Please continue the article on Advocate General Bot's Opinion in the Manni case, starting after its last sentence.

Document extract:
▼

CJEU’s AG Bot referred to the GDPR in his recent ‘right to be forgotten’ Opinion

It may only become applicable on 25 May 2018, but the GDPR already made its official debut in the case-law of the CJEU.

It was the last paragraph (§101) of the Conclusions of AG Bot in Case C-398/15 Manni, published on 8 September, that specifically referred to Regulation 2016/679 (the official name of the GDPR). The case concerns the question of whether the right to erasure (the accurate name of the more famous “right to be forgotten”) as enshrined in Article 12 of Directive 95/46 also applies in the case of personal data of entrepreneurs recorded in the Public Registry of companies, if their organisation went bankrupt years ago. Curiously, the preliminary ruling question doesn’t specifically refer to the right to erasure, but to the obligation in Article 6(1)(e) for controllers not to retain the data longer than necessary to achieve the purpose for which they were collected.

In fact, Mr Manni had requested his regional Chamber of Commerce to erase his personal data from the Public Registry of Companies, after he found out that he was losing clients who performed background checks on him through a private company that specialised in finding information in the Public Registry. This happened because Mr Manni had been an administrator of a company that was declared bankrupt more than 10 years before the facts in the main proceedings. In fact, the former company itself was radiated from the Public Registry (§30).

Disclaimer! The Opinion is not yet available in English, but in another handful of official languages of the EU. Therefore, the following quotes are all my translation from French or Romanian.

AG Bot advised the Court to reply to the preliminary ruling questions in the sense that all personal data in the Public Registry of companies should be retained there indefinitely, irrespective of the fact that companies to whose administrators the data refer are still active or not. “Public Registries of companies cannot achieve their main purpose, namely the consolidation of legal certainty by disclosing, in accordance with the transparency principle, legally accurate information, if access to this information would not be allowed indefinitely to all third parties” (§98).

The AG adds that “the choice of natural persons to get involved in the economic life through a commercial company implies a permanent requirement of transparency. For this main reason, detailed throughout the Opinion, I consider that the interference in the the right to the protection of personal data that are registered in a Public Registry of companies, specifically ensuring their publicity for an indefinite period of time and aimed towards any person who asks for access to these data, is justified by the preponderant interest of third parties to access those data” (§100).

Restricting the circle of ‘interested third parties’ would be incompatible with the purpose of the Public Registry

Before reaching this conclusion, the AG dismissed a proposal by the Commission that suggested a limited access to the personal data of administrators of bankrupt companies could be ensured only for those third parties that “show a legitimate interest” in obtaining it.

The AG considered that this suggestion “cannot, at this stage of development of EU law, ensure a fair balance between the objective of protecting third parties and the right to the protection of personal data registered in Public Registries of companies” (§87). In this regard, he recalled that the objective to protect the interest of third parties as enshrined in the First Council Directive 68/151  “is provided for in a sufficiently wide manner so as to encompass not only the creditors of a company, but also, in general, all persons that want to obtain information regarding that company” (§88).

▲

Source data:

▼

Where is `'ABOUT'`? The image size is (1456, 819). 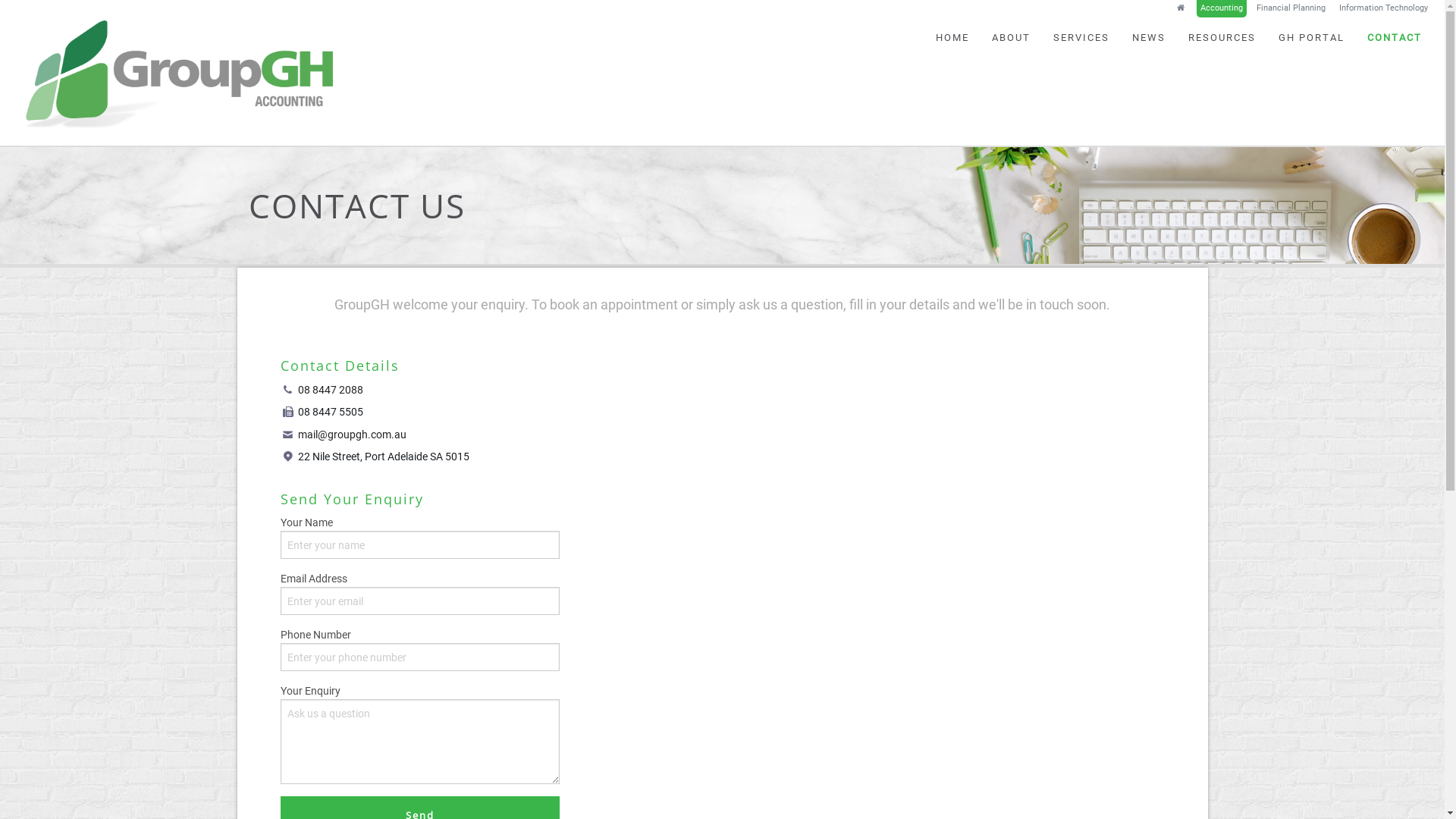
'ABOUT' is located at coordinates (1011, 36).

▲

Result:
Earlier, the AG had also found that the suggestion to anonymise data regarding the administrators of bankrupt companies is not compatible with the historical function of the Public Registry and with the objective to protect third parties that is inherent to such registries. “The objective to establish a full picture of a bankrupt company is incompatible with processing anonymous data” (§78).

Throughout the Opinion, the AG mainly interprets the principles underpinning the First Council Directive 68/151/EC (of 9 March 1968 on co-ordination of safeguards which, for the protection of the interests of members and others, are required by Member States of companies within the meaning of the second paragraph of Article 58 of the Treaty, with a view to making such safeguards equivalent throughout the Community)  and it is apparent that it enjoys precedence over Directive 95/46/EC.

Finally: the reference to the GDPR

The AG never refers in his analysis to Article 12 of Directive 95/46,  which grants data subjects the right to erasure. However, come the last paragraph of the Opinion, the AG does refer to Article 17(3)(b) and (d) from Regulation (EU) 2016/679 (yes, the GDPR). He applies Article 17 GDPR to the facts of the case and mentions that the preceding analysis “is compatible” with it, because “this Article provides that the right to erasure of personal data, or ‘the right to be forgotten’, does not apply to a processing operation ‘for compliance with a legal obligation which requires processing by Union or Member State law to which the controller is subject or for the performance of a task carried out in the public interest or in the exercise of official authority vested in the controller’ or ‘for archiving purposes in the public interest'” (§101).

While I find the Opinion of the AG clear and well argued, I have two comments. I wish he had referred more comprehensively to the fundamental rights aspect of the case when balancing the provisions of the two directives. But most of all, I wish he would have analysed the right to erasure itself, the conditions that trigger it and the exemptions under Article 13 of Directive 95/46.

My bet on the outcome of the case: the Court will follow the AG’s Opinion to a large extent. However, it may be more focused on the fundamental rights aspect of balancing the two Directives and it may actually analyse the content of the right to erasure and its exceptions. The outcome, however, is likely to be the same.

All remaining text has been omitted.